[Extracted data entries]
──────────
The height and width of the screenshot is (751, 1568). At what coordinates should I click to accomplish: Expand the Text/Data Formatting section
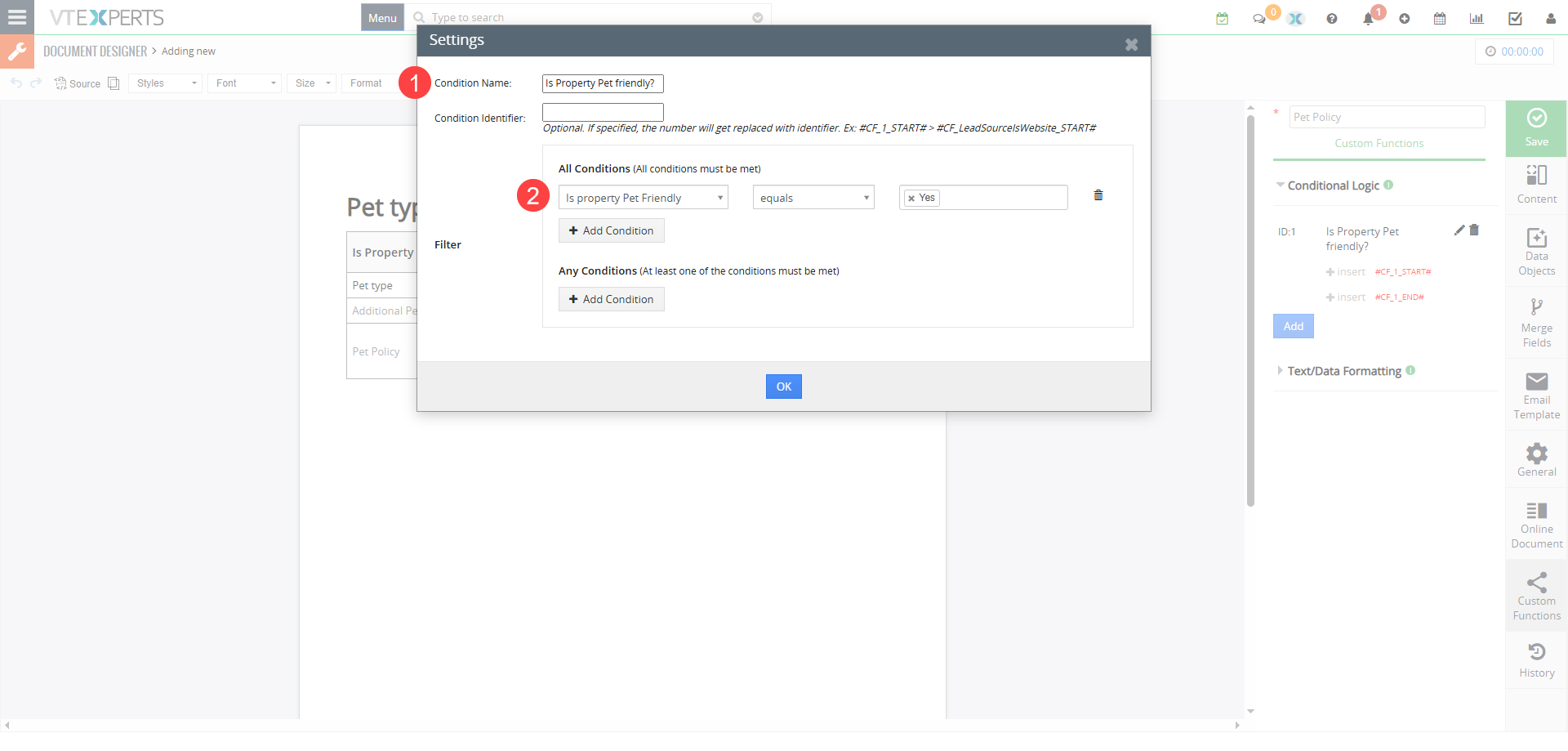(x=1343, y=371)
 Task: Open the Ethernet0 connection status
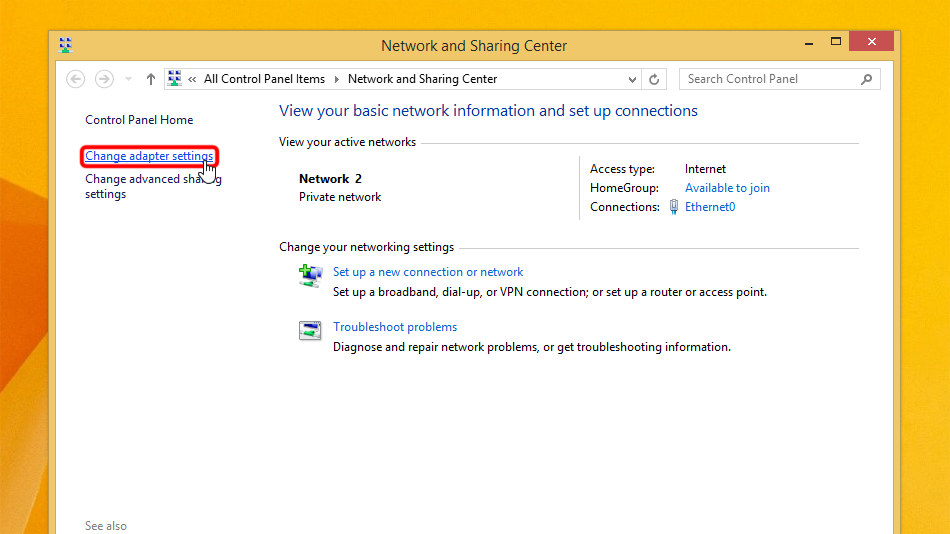(x=709, y=207)
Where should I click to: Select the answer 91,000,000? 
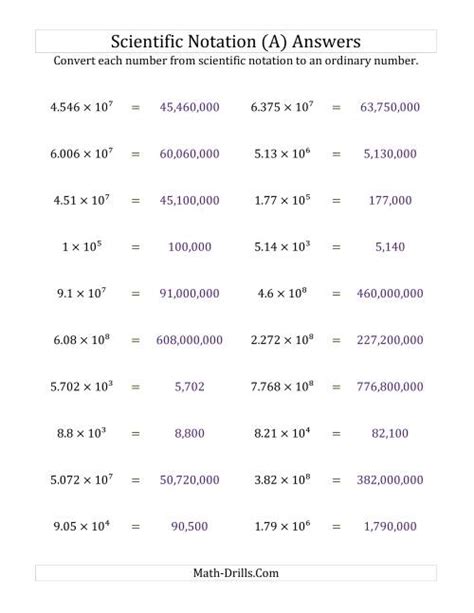pyautogui.click(x=189, y=293)
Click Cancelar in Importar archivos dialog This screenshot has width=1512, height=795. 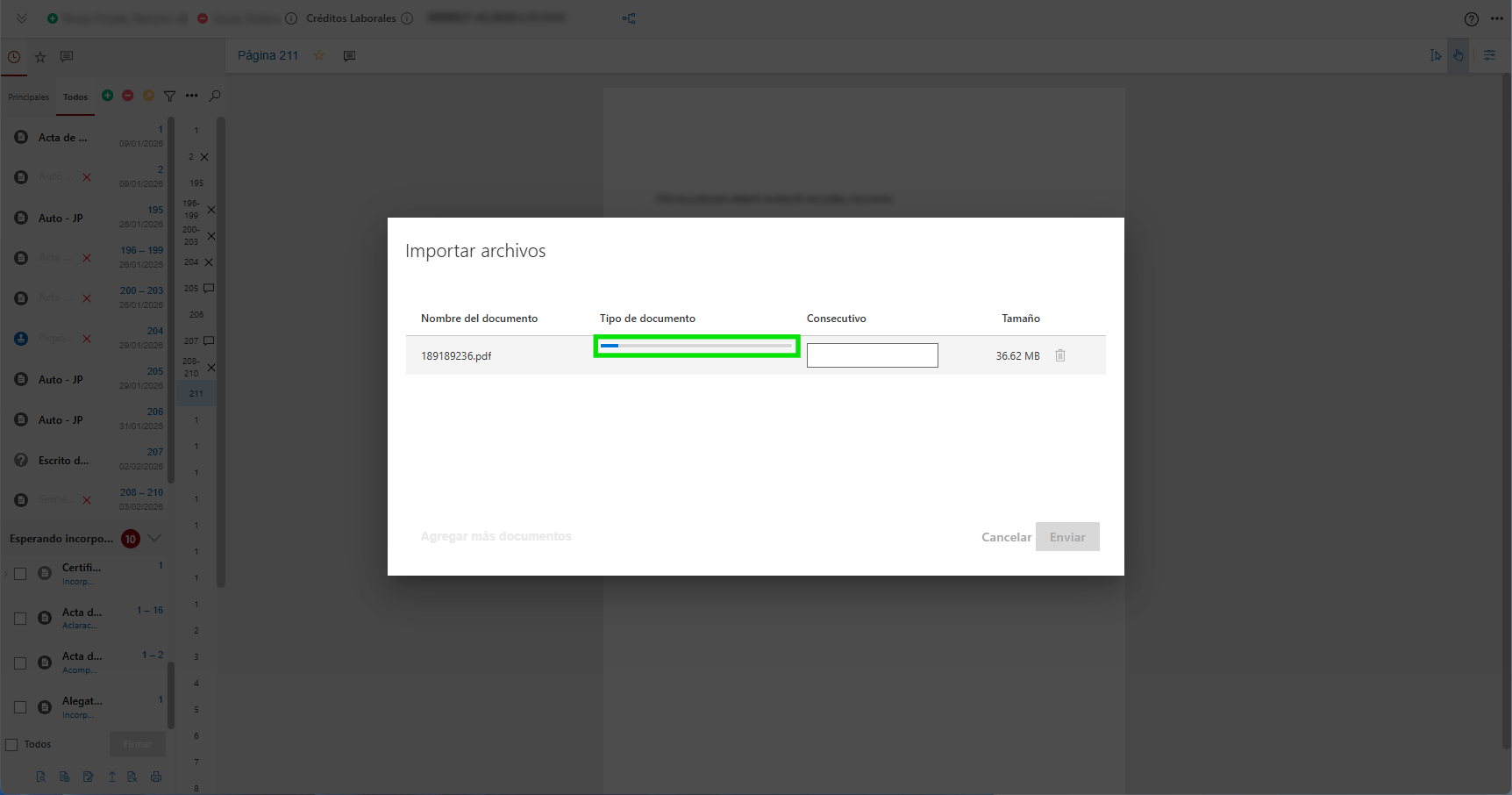pos(1006,537)
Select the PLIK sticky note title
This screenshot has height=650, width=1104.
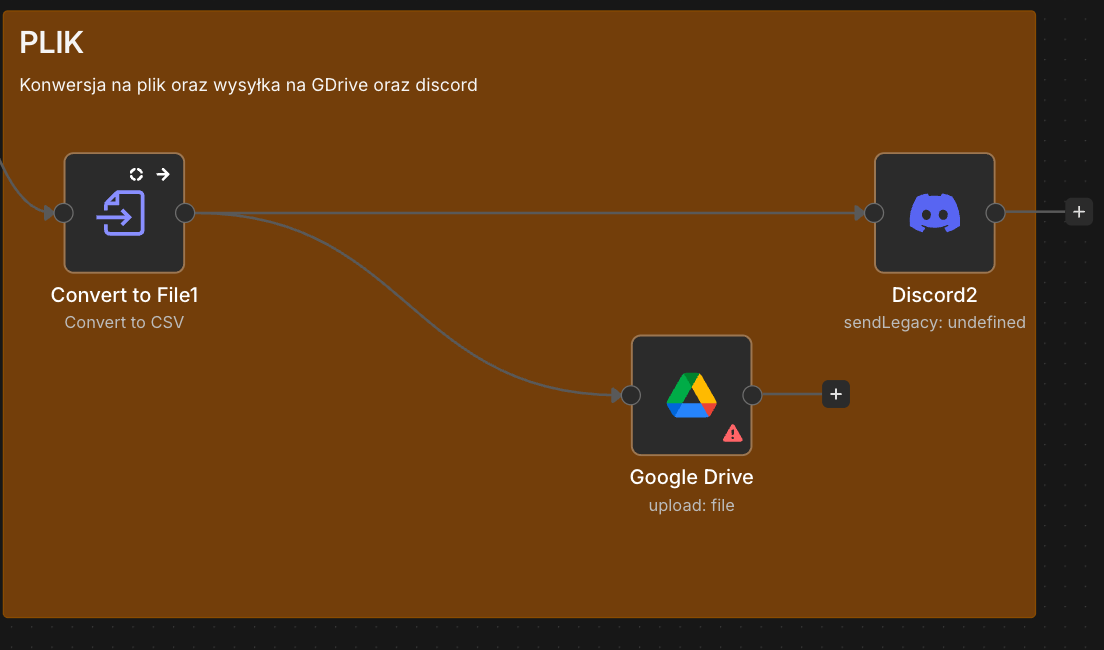(51, 43)
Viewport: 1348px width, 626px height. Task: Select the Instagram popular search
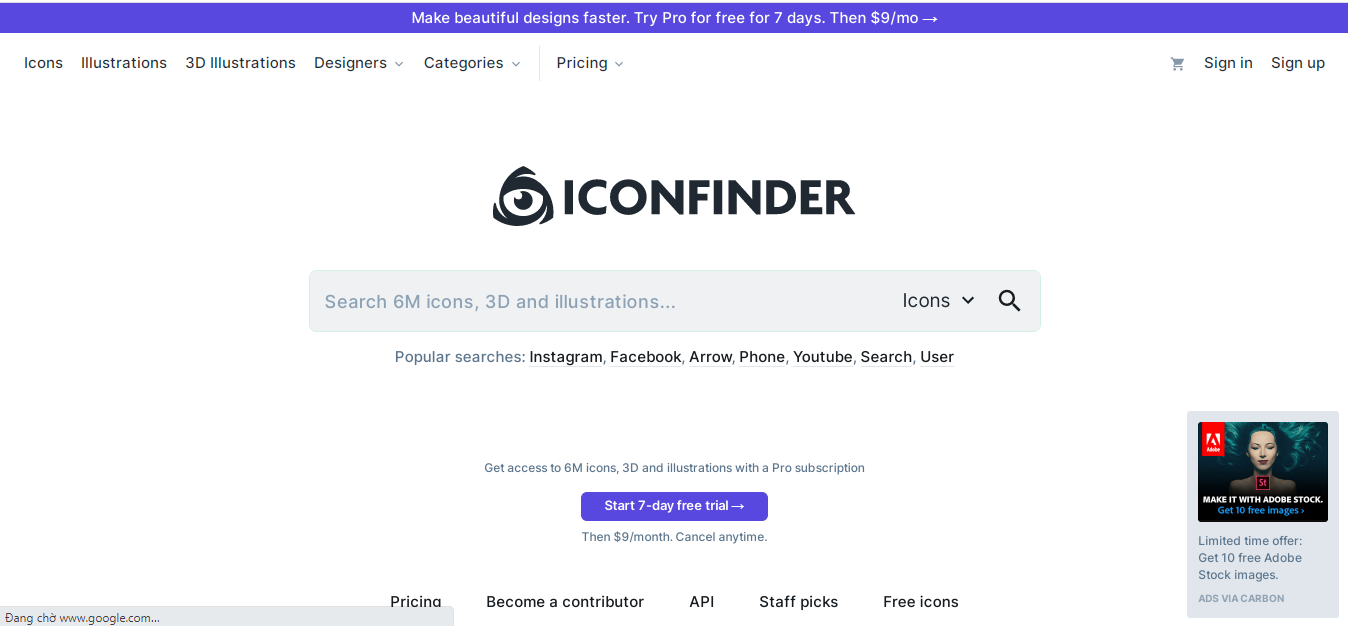[566, 357]
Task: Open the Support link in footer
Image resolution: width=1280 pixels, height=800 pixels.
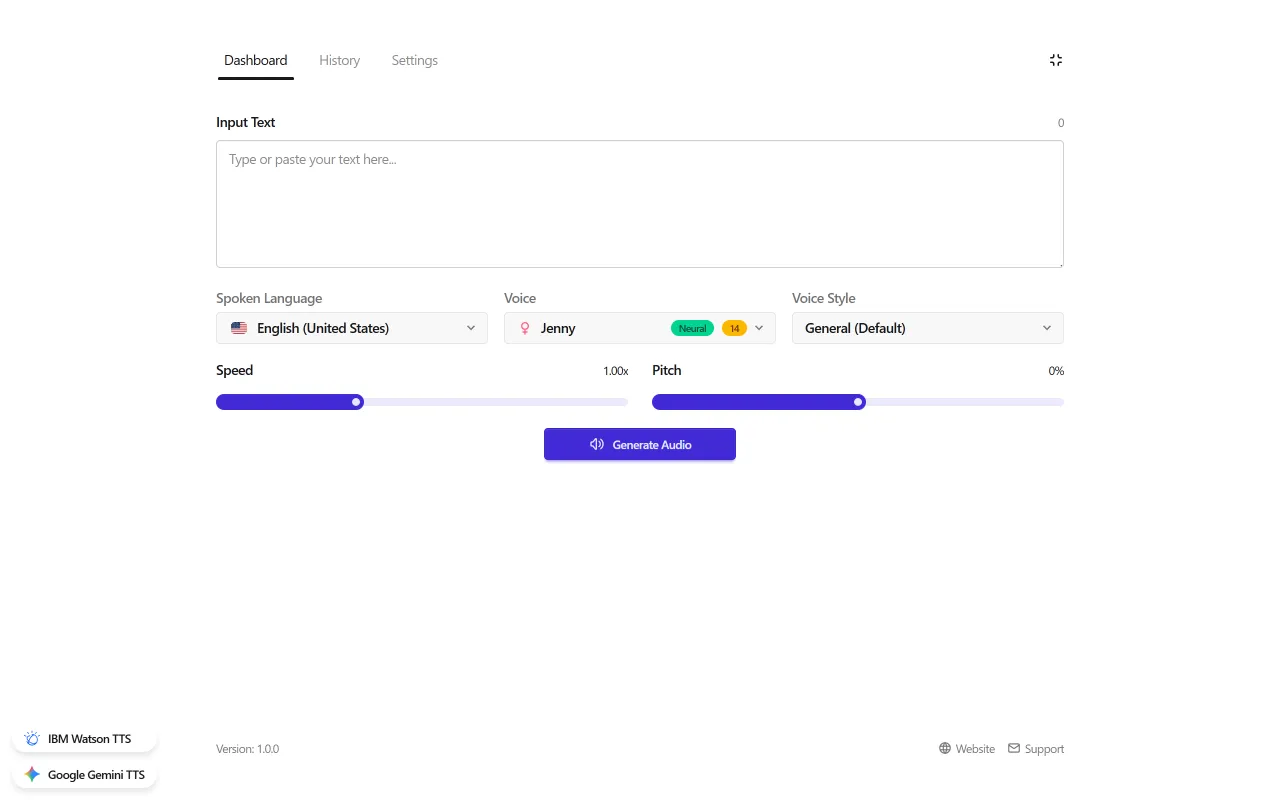Action: point(1043,749)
──────────
The answer must be the lines above from the line that contains "Viewport: 1348px width, 626px" to the final line of the data, word for word, with no pictures.

EXPECTED ANSWER:
Viewport: 1348px width, 626px height. Task: Select the Instagram popular search
[566, 357]
Task: Open the Support link in footer
Image resolution: width=1280 pixels, height=800 pixels.
Action: point(1043,749)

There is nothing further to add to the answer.